I'm lucky enough to know very few people personally who have faced such circumstances. But every one that I have known has been a powerhouse of courage. A very new friend M was diagnosed with Hodgkin's lymphoma last year. Hodgkin's is probably the most treatable cancer out there. But M's GP blew off her initial symptoms, so it wasn't caught until it was late stage. I watched over the last year. It seemed that the cancer was chipping away at her, but it was actually the treatment. The chemo and the radiation were ravaging her badly. She looked her weakest, almost a ghost, but M was actually at her strongest then, almost a superhero. And to see someone go through that, to see them lose 30-40 pounds when they were previously a 110 pounds soaking wet, to see her last month with full rosy cheeks and flowing hair down to her shoulders, that really gives you a sense for human resilience.
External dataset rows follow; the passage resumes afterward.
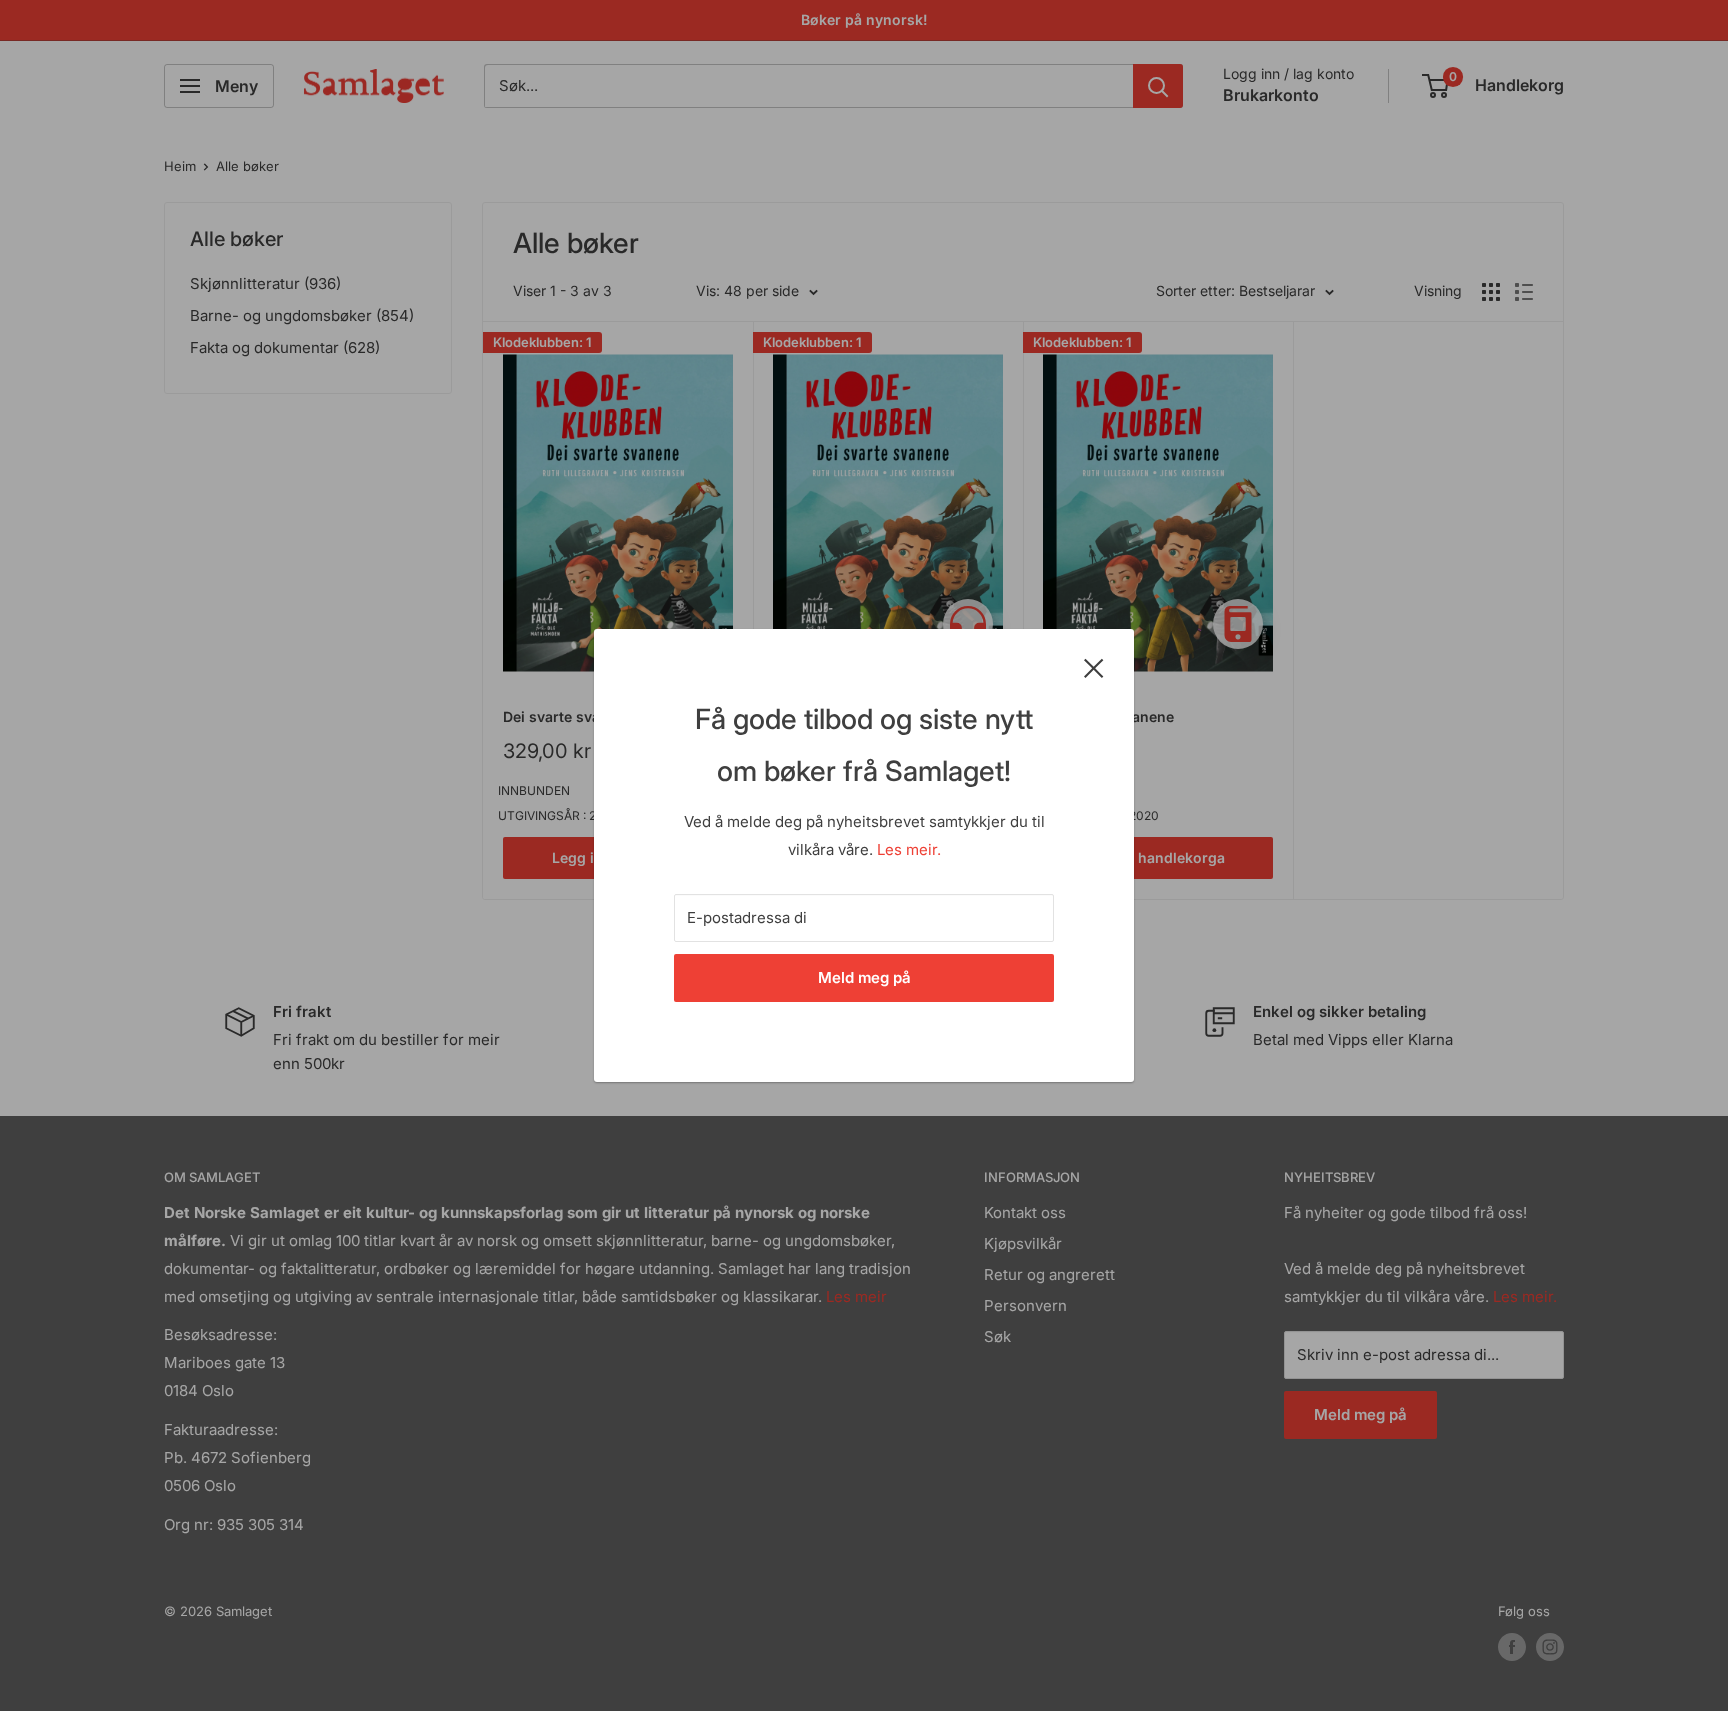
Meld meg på (864, 977)
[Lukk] (1094, 667)
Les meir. (909, 849)
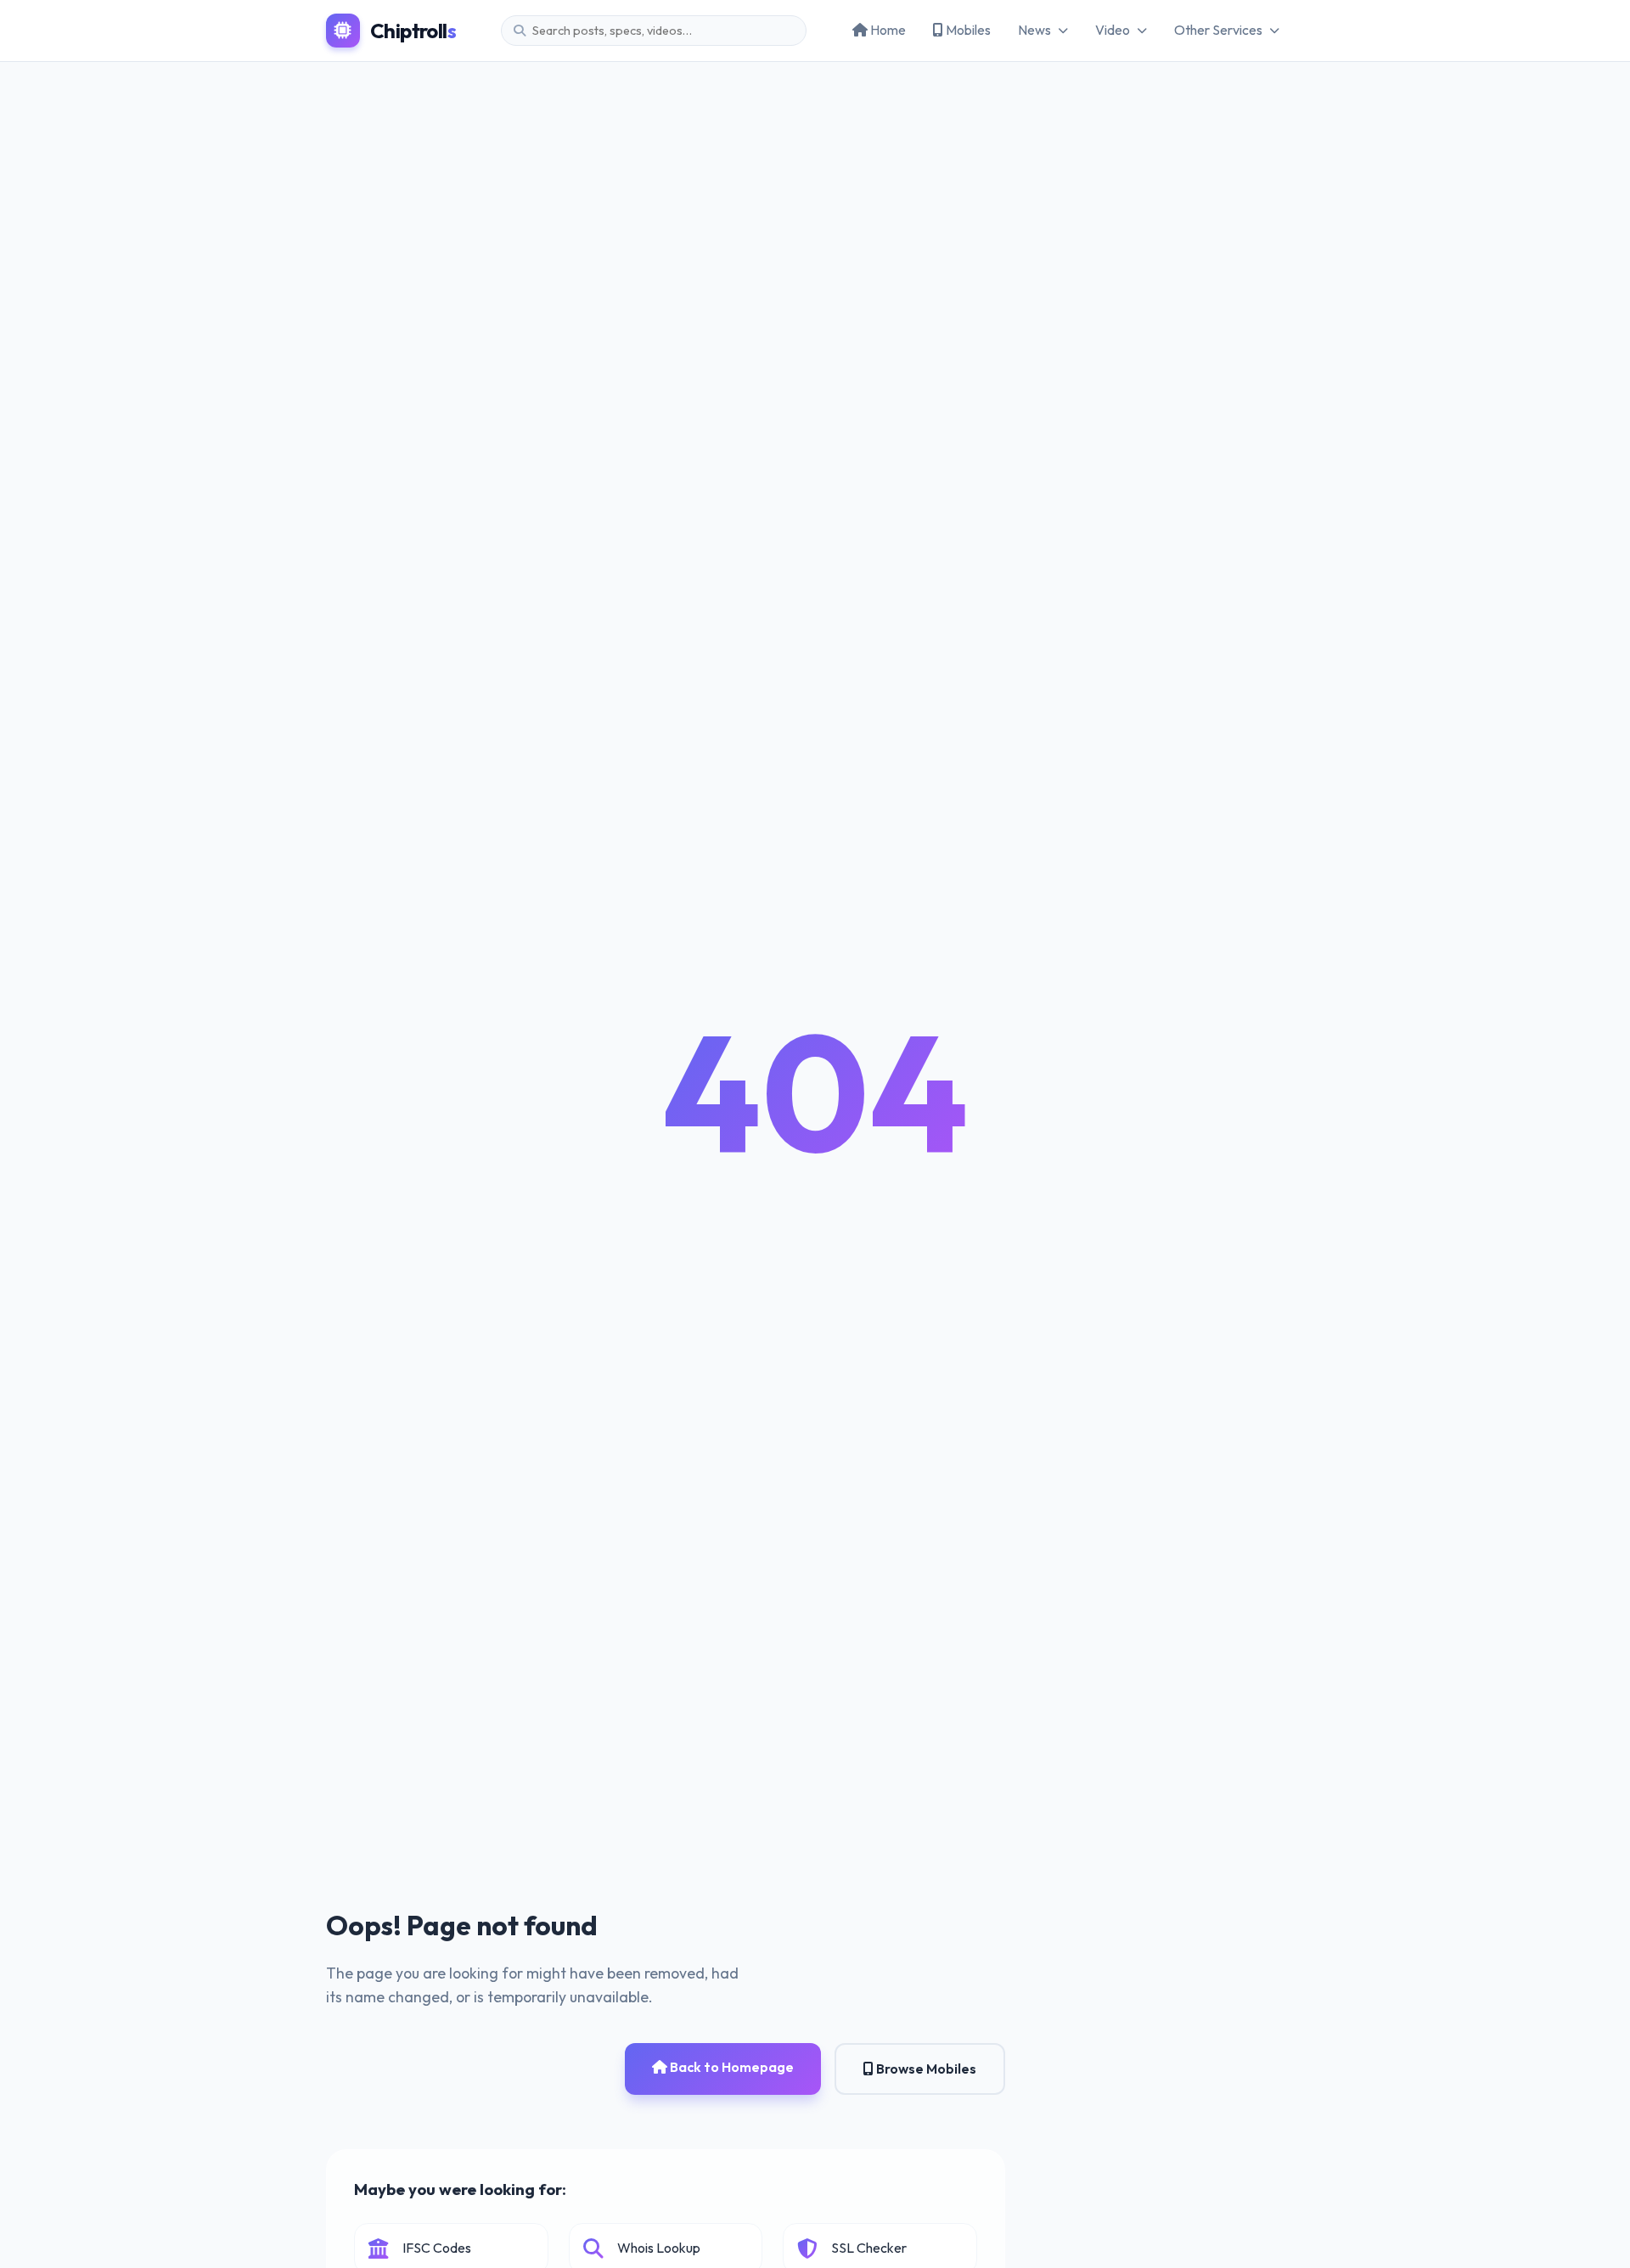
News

I know M supports as much as I do this perfect paragraph written by Ivan in his last ever diary entry:
I will end with a plea. I still have no idea why I ended up with a cancer, but plenty of other cancer patients know what made them ill.Please, please, if you do, please stop smoking. I caught my friend E yesterday trying to sneak a smoke in the back of our company building, and annoyed him into coming inside with me without lighting up. I know it's obnoxious, I know I'm encroaching on people's civil liberties. But I can't help it, nowadays I can't stop myself from harassing people about this. Life is too fleeting to do things that are guaranteed to hurt yourself. Not to mention, one of my best friends might be standing next to you, and secondhand smoke wreaks all sorts of havoc too.
If two or three people stop smoking as a result of anything I have ever written then the one of them who would have got cancer will live and all my scribblings will have been worthwhile.
Sorry for the schmaltz. It's been that kind of a day.